Dan Morehead, CEO of Pantera Capital, emphasized that after the 2013-15 and 2017-18 bear market cycles, selling sentiment continued to decline, and pointed out that future bear markets will be “weaker”. He explained:
“I have long argued that as the market becomes broader, more valuable, and more institutionalized, the magnitude of price fluctuations will slow down.”
These announcements came as Bitcoin regained its bullishness, retesting its current record high of close to $65,000.
Bitcoin/USD Rebounded above $60,000 This is the first Bitcoin exchange-traded fund (ETF) approved by the US Securities and Exchange Commission after years of rejecting similar investment products since the beginning of May.

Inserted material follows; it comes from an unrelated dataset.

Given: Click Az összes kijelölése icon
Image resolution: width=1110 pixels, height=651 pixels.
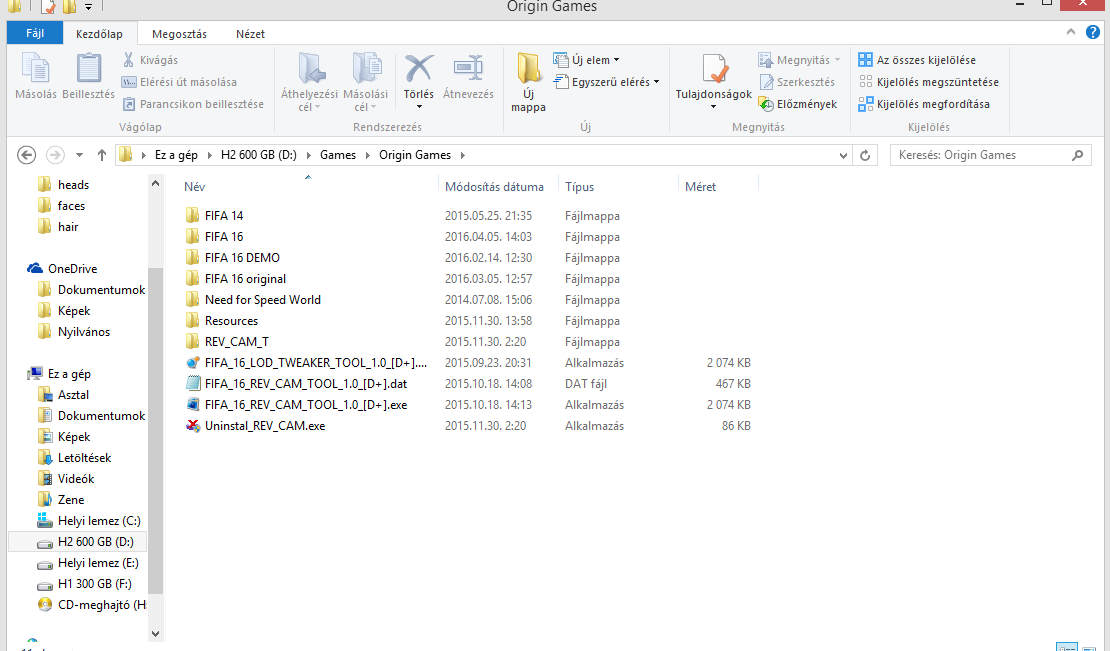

Approval of ProShare’s Bitcoin Strategy ETF It has raised expectations that this will make it easier for institutional investors to gain exposure in the BTC market. This also helped Bitcoin eliminate almost all losses that occurred during the bear market cycle from April to July, as the price of BTC doubled and returned to a level above $60,000.
Bitcoin is undervalued?
As Bitcoin gradually becomes a mainstream financial asset, it is becoming more and more common to hear a valuation of $100,000 Its first ETF approved.
Morehead cites popular Inventory-to-flow model——Research on Bitcoin”Halved“Price events-excluding similar bullish prospects for cryptocurrencies. He pointed out that the first half reduced the new Bitcoin issuance rate by 15% of the total outstanding supply (approximately 10.5 million BTC), resulting in a unity of BTC prices of 9,212%.
Similarly, the second halving reduced the supply of new bitcoins by a third of the total outstanding bitcoins (approximately 15.75 million bitcoins). It led to 2,910% of the bull market, which is almost one-third of the previous bull market, so it has a small impact on the price of Bitcoin.
The last recorded halving was on May 11, 2020, which further reduced the amount of new BTC relative to the circulating supply. Since then, Bitcoin has risen by more than 720%.
“On the other hand, we may not see a 100-fold rebound in a year,” Morehead said, adding:
The logarithmic display period makes today’s level look cheap to me.